No obstante, esto no es una competencia de suma cero. Desde una perspectiva a largo plazo, oro y Bitcoin pueden servir a necesidades distintas pero complementarias. El oro es un “ancla” clásico y estable, mientras que Bitcoin representa una apuesta con potencial de crecimiento y asimetría. Una cartera macroeconómica madura puede incluir ambos. La reciente explosión en los precios del oro y la plata puede estar enseñando a un mercado más amplio la importancia del refugio, y esa conciencia puede beneficiar a todos los activos considerados como reserva de valor alternativa, incluyendo Bitcoin. La actual divergencia puede ser solo un capítulo temporal en una tendencia de integración a largo plazo.

Perspectivas del mercado: ¿cómo se revalorizarán los activos tras la divergencia?

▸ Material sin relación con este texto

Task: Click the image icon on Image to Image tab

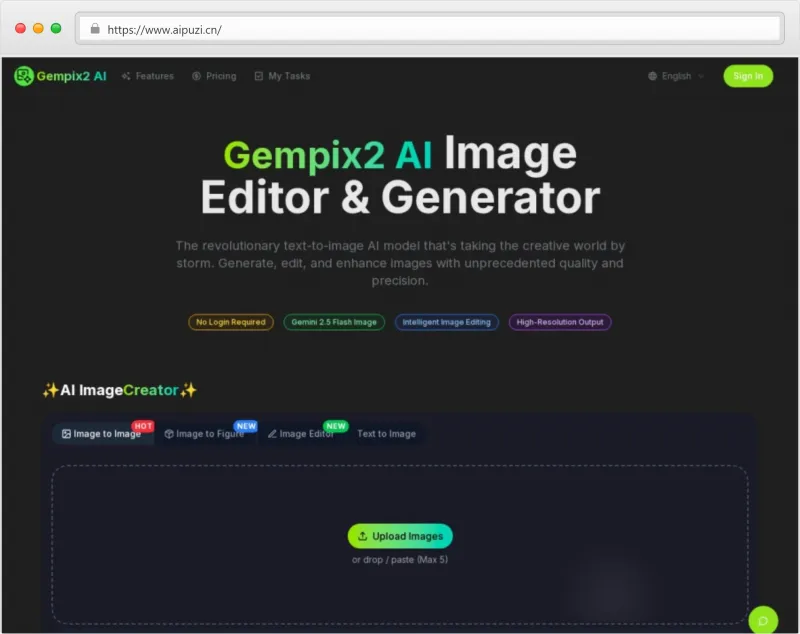Action: pyautogui.click(x=64, y=434)
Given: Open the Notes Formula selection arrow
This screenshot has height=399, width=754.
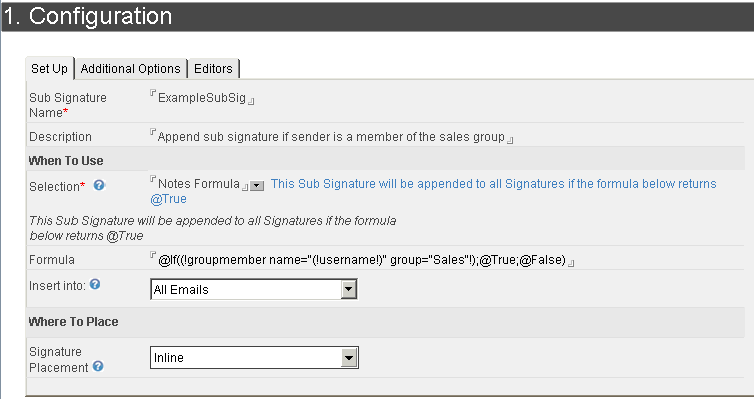Looking at the screenshot, I should pos(257,186).
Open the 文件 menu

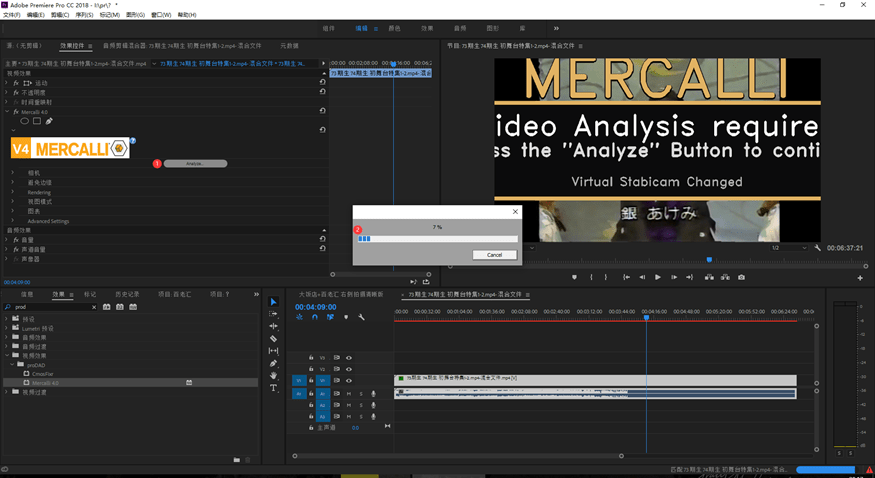click(x=9, y=15)
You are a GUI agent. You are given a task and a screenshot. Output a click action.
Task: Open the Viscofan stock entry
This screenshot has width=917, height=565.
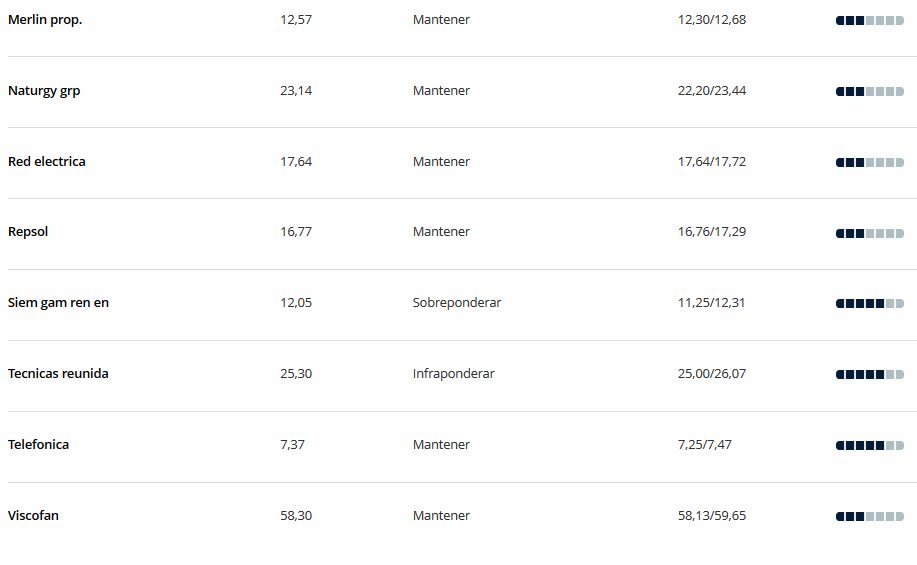coord(33,516)
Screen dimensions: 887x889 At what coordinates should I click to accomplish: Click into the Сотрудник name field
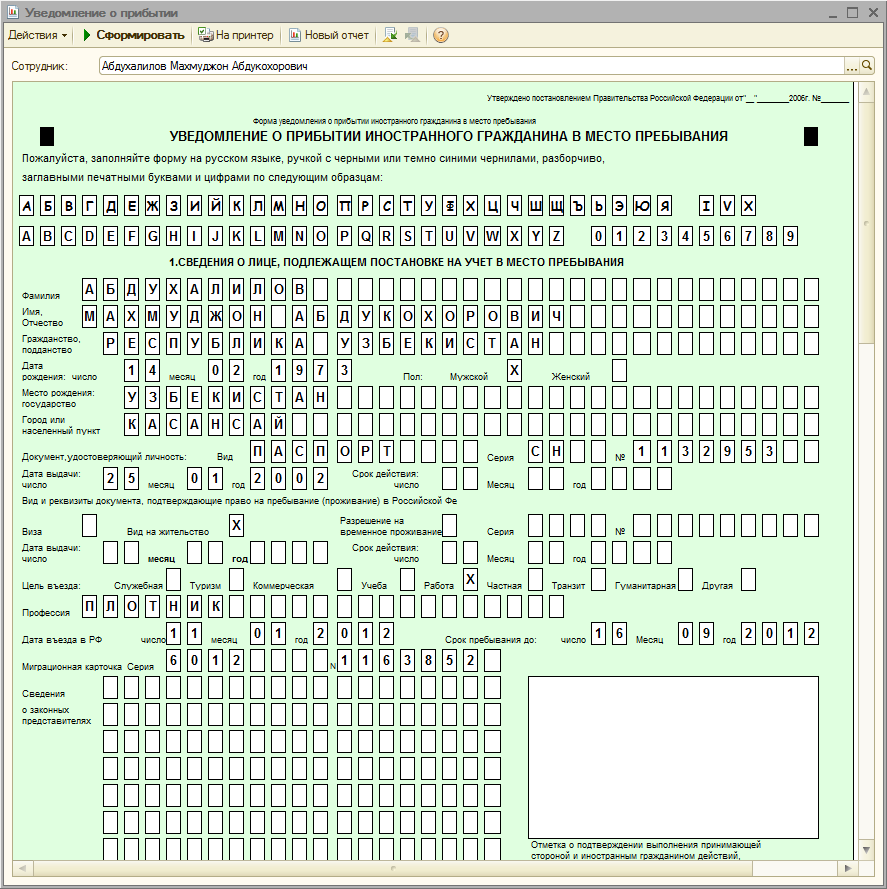[x=470, y=66]
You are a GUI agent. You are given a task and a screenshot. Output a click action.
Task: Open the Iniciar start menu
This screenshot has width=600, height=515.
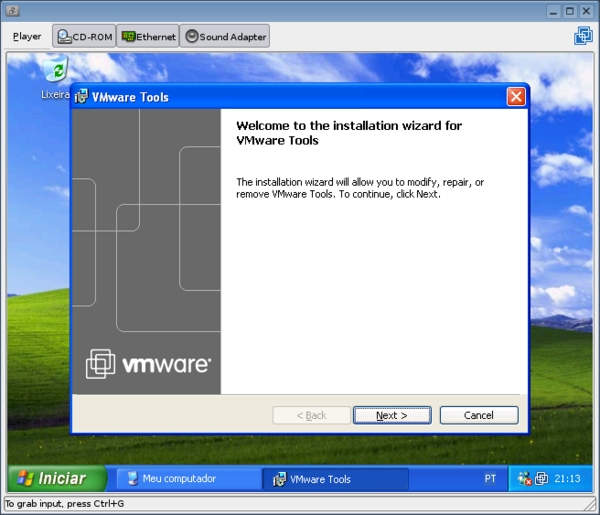click(x=57, y=478)
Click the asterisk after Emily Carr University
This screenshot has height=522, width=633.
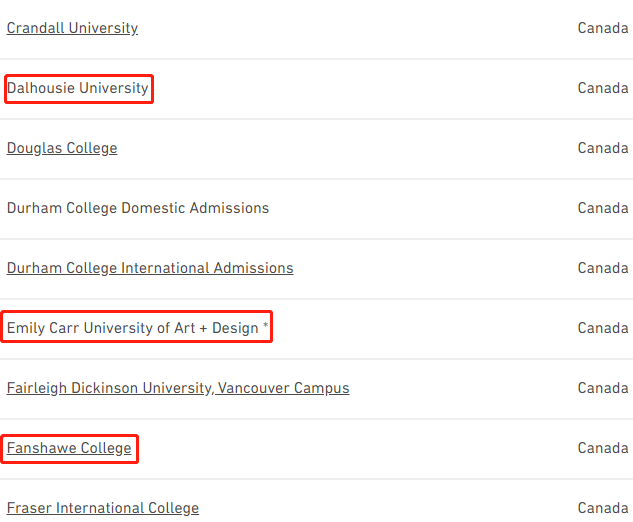point(265,325)
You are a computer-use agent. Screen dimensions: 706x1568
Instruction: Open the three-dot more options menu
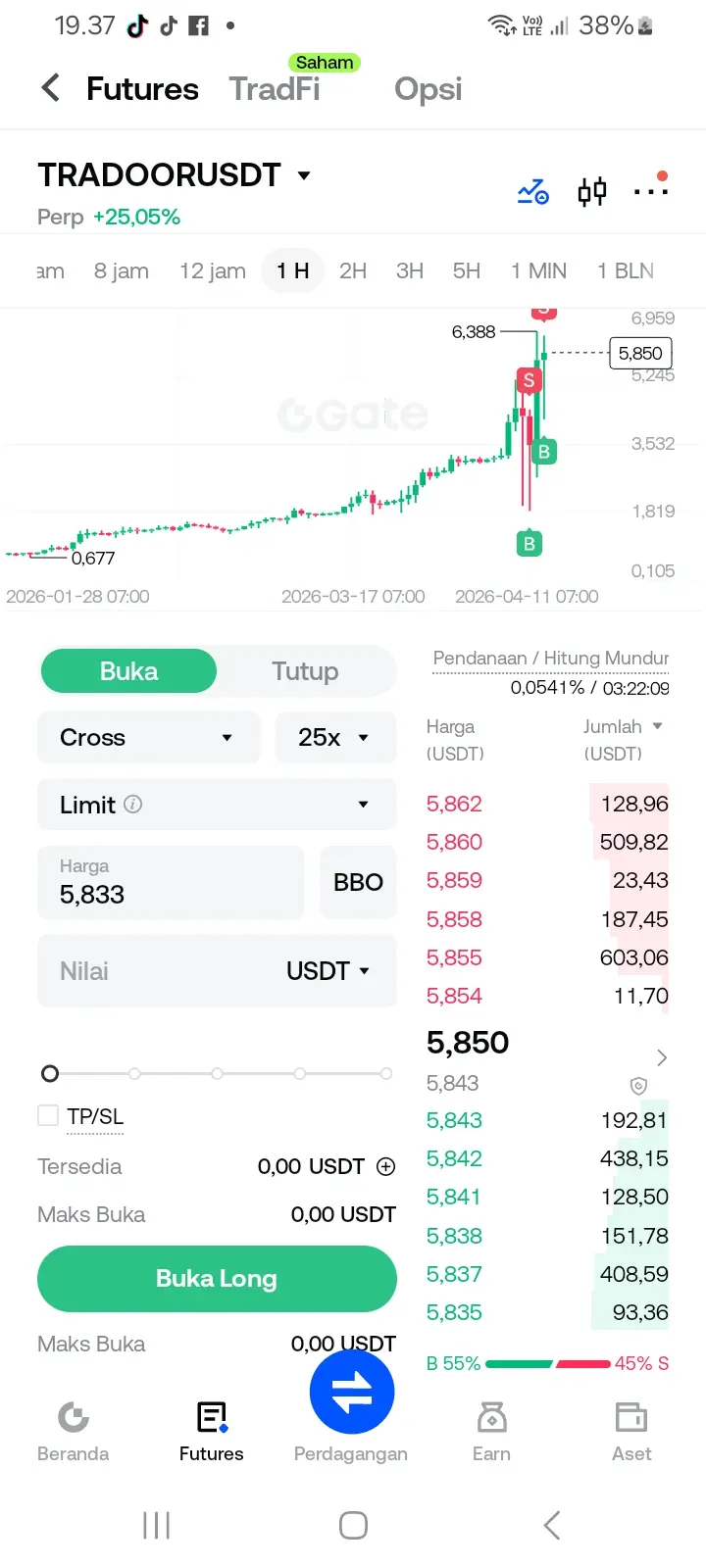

De cara a fin de año, la gran pregunta para los inversores es: ¿cómo afectará esta macro tendencia liderada por los metales preciosos a los mercados en 2024 y 2025? En primer lugar, la continuidad del impulso en oro y plata dependerá mucho de la evolución de los eventos geopolíticos y del próximo movimiento del índice del dólar. Si la tensión se relaja o el dólar experimenta un rebote técnico, los metales podrían corregir parcialmente sus ganancias. Pero en una visión a mediano y largo plazo, las compras de bancos centrales, la tendencia a la desdolarización y las preocupaciones por la monetización de la deuda establecen un suelo firme para los precios del oro, y cualquier corrección significativa podría atraer a inversores de largo plazo.

Para el mercado de criptomonedas, la calma de las fiestas está por terminar. Con la vuelta de los operadores en enero y la habitual reconfiguración de fondos para el nuevo año, la liquidez se recuperará rápidamente. En ese momento, si Bitcoin logra aprovechar catalizadores como la posible aprobación de ETFs de Ethereum en spot o nuevas adopciones institucionales, y logra superar los 90,000 dólares, podría iniciar una nueva tendencia. Aunque su rendimiento en 2023 ha sido impresionante, la relación a largo plazo con otros activos de riesgo, como las acciones tecnológicas, determinará si puede mantener su independencia en medio de futuras turbulencias.

Para los inversores minoristas, el entorno actual ofrece varias reflexiones estratégicas: primero, la diversificación de activos es más importante que nunca, incluyendo activos tradicionales de refugio, activos digitales y otras inversiones alternativas; segundo, entender las diferentes dinámicas que impulsan cada clase de activo (geopolítica, tasas, liquidez) ayuda a aprovechar los cambios de ciclo; tercero, durante las temporadas de liquidez escasa, hay que ser cautelosos con la volatilidad y evitar operaciones agresivas a corto plazo. Los mercados globales están en una búsqueda de equilibrio en una nueva normalidad compleja, y la carrera entre oro, plata y Bitcoin acaba de comenzar a ofrecer capítulos apasionantes.